Tomorrow is my chemo day and my second infusion of Kadcyla/TDM-1. Tomorrow also marks six years since I've been going in. It is my treatment anniversary.
December 2nd, 2009 was my first-ever chemotherapy infusion. I remember sitting in the treatment room for the first time, nervous about the chemo I was being given and wondering how my body would react, and feeling like it was all so strange.
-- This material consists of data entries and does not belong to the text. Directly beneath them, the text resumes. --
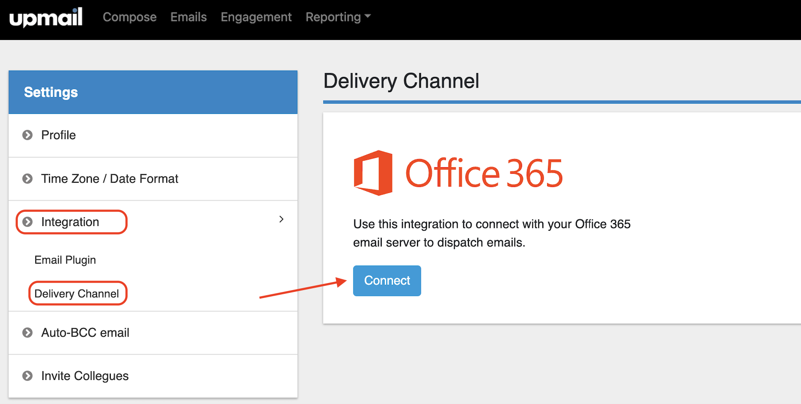This screenshot has width=801, height=404.
Task: Open the Auto-BCC email settings
Action: (x=85, y=333)
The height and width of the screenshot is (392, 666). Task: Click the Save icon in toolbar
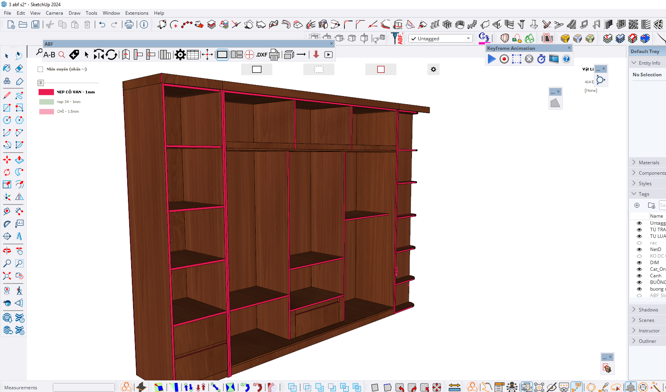coord(35,25)
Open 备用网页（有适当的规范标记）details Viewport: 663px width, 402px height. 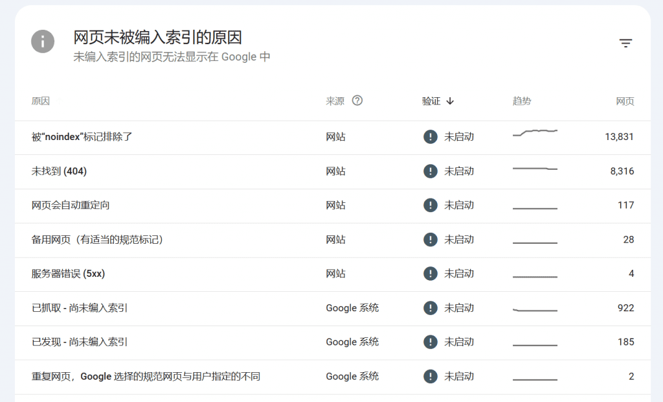tap(97, 240)
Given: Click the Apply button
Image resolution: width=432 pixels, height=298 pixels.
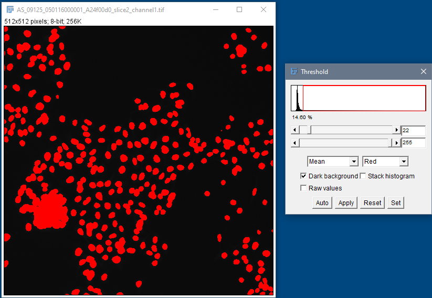Looking at the screenshot, I should 346,203.
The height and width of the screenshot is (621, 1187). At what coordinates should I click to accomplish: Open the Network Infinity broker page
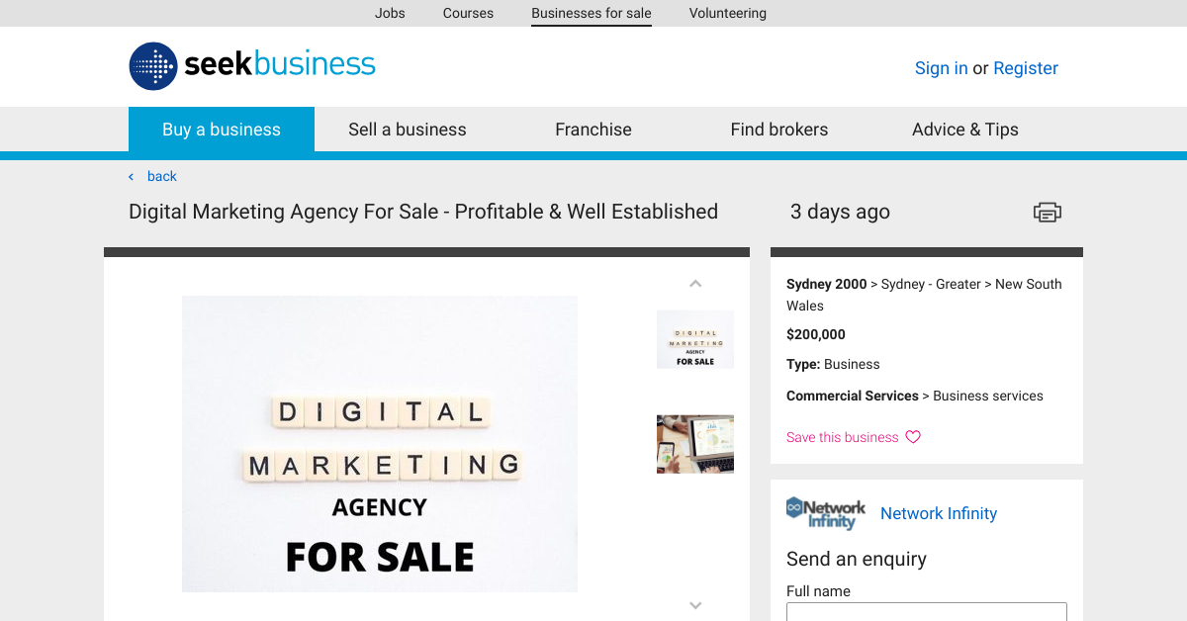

I got used to going in over time, it even felt familiar, like a second home. Yet of course, I looked forward to the end of therapy. As I finished my original treatment, the nurses gave me a certificate and they all congratulated me. I took a deep, happy breathe and walked out, thinking I would never have to go back and my butt would never touch a barcalounger again. I was grateful to be done. And just three months later, mets were suspected, confirmed in May - and I went right back to the infusion room and that ugly chair.
What "seemed" endless at the beginning turned out to actually be endless.
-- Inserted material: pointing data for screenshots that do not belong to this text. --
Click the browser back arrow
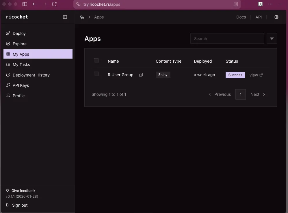[35, 4]
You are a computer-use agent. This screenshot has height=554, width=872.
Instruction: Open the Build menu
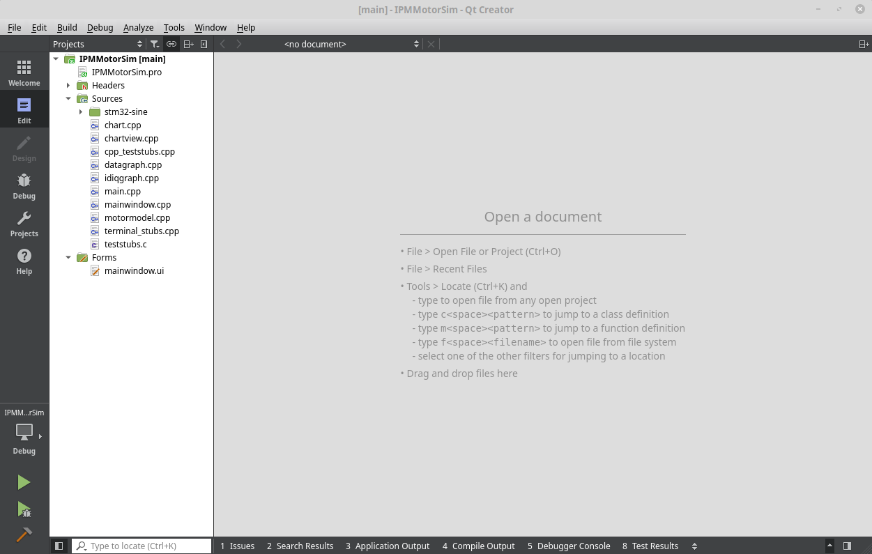[x=67, y=27]
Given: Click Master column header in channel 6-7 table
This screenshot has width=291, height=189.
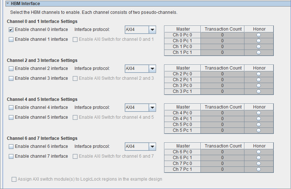Looking at the screenshot, I should point(183,146).
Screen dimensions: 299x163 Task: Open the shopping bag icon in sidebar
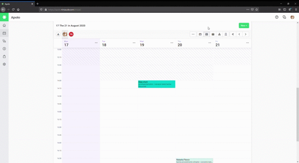click(4, 57)
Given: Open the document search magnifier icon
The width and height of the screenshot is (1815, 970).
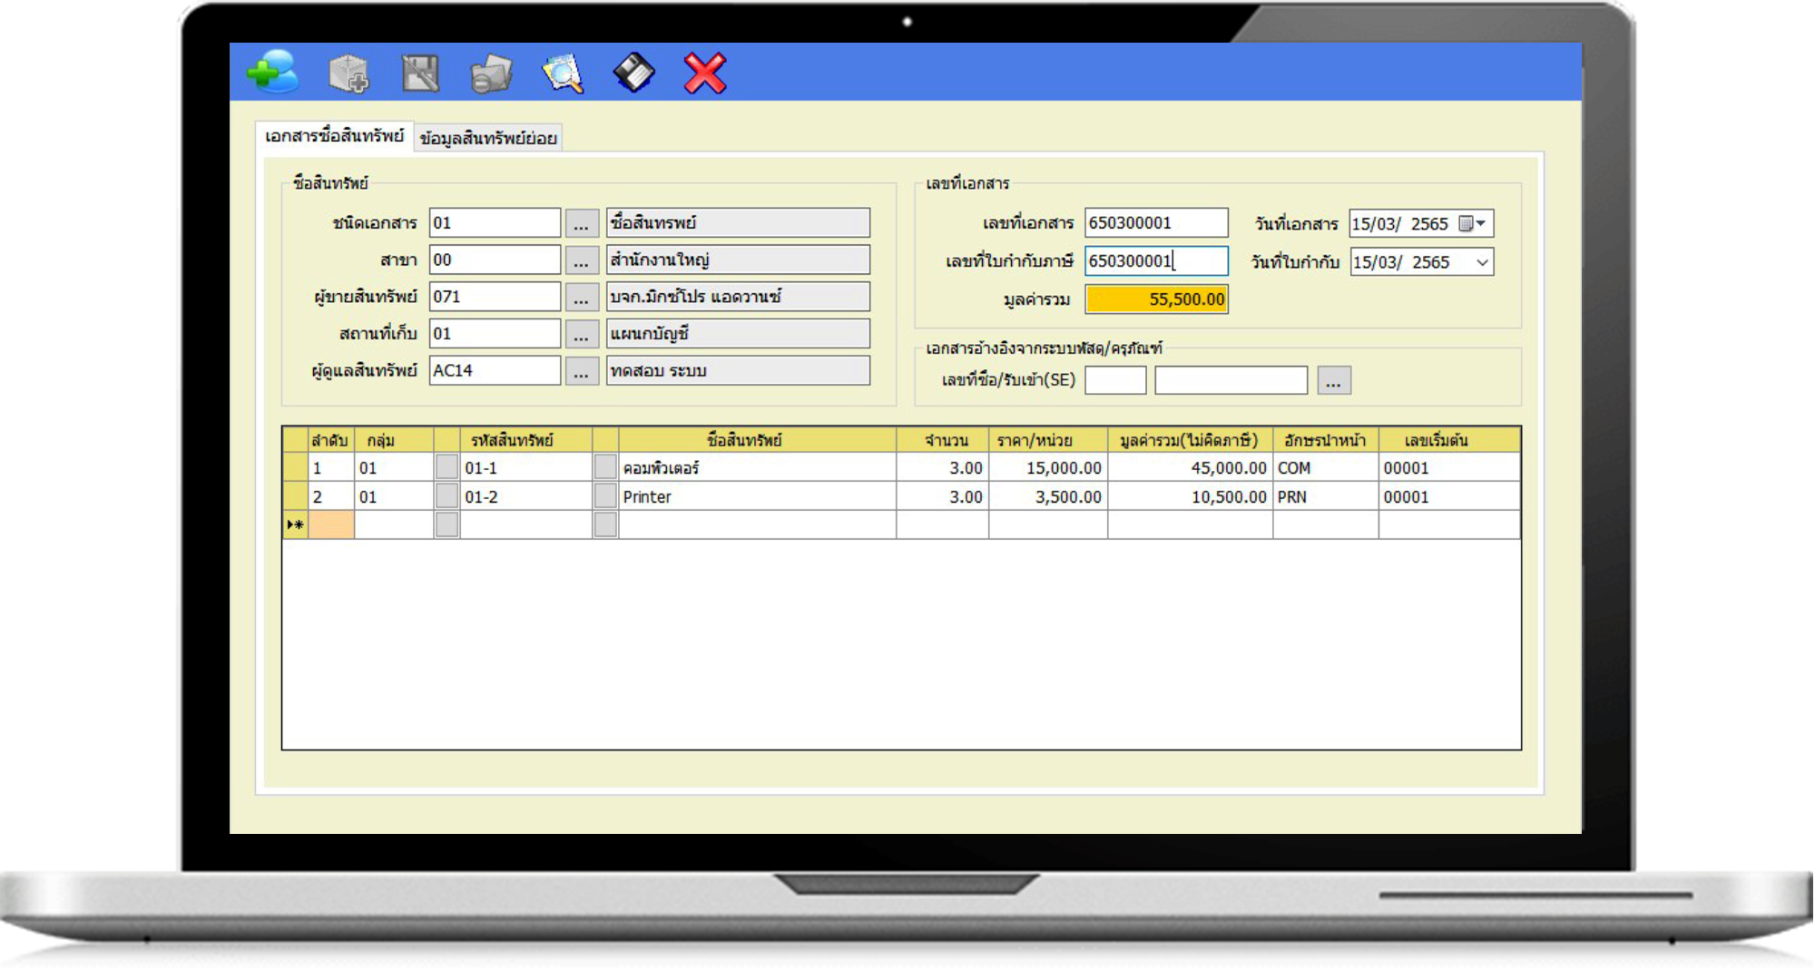Looking at the screenshot, I should tap(562, 73).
I have learned how to live with an incurable illness: with the fear, the pain, being sick, losing parts of my life bit by bit. I've learned that all that really matters is the people in your life, and I have learned that most people are incredibly kind.
Still, there are many who cannot see past themselves. They are too needy to help you or hear you. Some ignore you and disappear. Some brush off what you say. Some tell you what to do or what not to do as if it is some sort of talisman that will protect them from your fate. Many will not extend the type of kindness to you that you need or ask for; and they are unable to understand the hard place you are in, they can only see themselves. They can't understand the difficulty in learning to face your own death - your obliteration - or understand that you are living with real suffering beyond what they may know. What feels like a lack of caring and dismissal hurts more than it would if you were healthy and not experiencing your impending death, because you know there is no time for change or understanding. It feels hopeless, and so rather than try to explain or continue on, we must let go for our own mental health. One wants to imagine that somebody will wake up and understand, but the reality is that they will not - even after you have died. Their own viewpoint is the only one they can see. Many people go through life that way, with blinders on, not only unable to see you, but unable to see anybody.
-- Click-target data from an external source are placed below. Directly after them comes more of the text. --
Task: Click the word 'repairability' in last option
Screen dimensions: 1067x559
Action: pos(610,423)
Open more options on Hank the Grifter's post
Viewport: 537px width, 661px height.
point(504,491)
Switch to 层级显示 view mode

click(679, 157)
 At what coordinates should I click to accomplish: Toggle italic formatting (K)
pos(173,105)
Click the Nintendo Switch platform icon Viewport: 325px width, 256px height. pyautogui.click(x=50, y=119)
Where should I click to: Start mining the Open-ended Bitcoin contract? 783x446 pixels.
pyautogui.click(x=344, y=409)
But this makes the ones who do try to understand, who are generous and humble and kind, who try to learn, so much more special. And if you reading this, you fall into that category, and I'm grateful for you.
When I originally started my blog and my facebook page, I did it because I wanted to let people know that it was possible to get through cancer treatment and to the other side. I had no doubt that is where I would be. I am a normal person, nobody special, had no amazing life, was a school secretary and a mom. If I can do cancer treatment, anybody can. So I described the tests, the mastectomy, chemo, biopsies - I wrote about what it was like from my perspective, to demystify cancer treatment for anybody who came along and wanted to know what it was like.
When I -shockingly- found out that death would be my outcome, I decided to keep it up. We need to demystify death in this country too - we are so far away from it. So now I write from the point of view of somebody who will not survive cancer. And many people can accept that, and some - well, they cannot.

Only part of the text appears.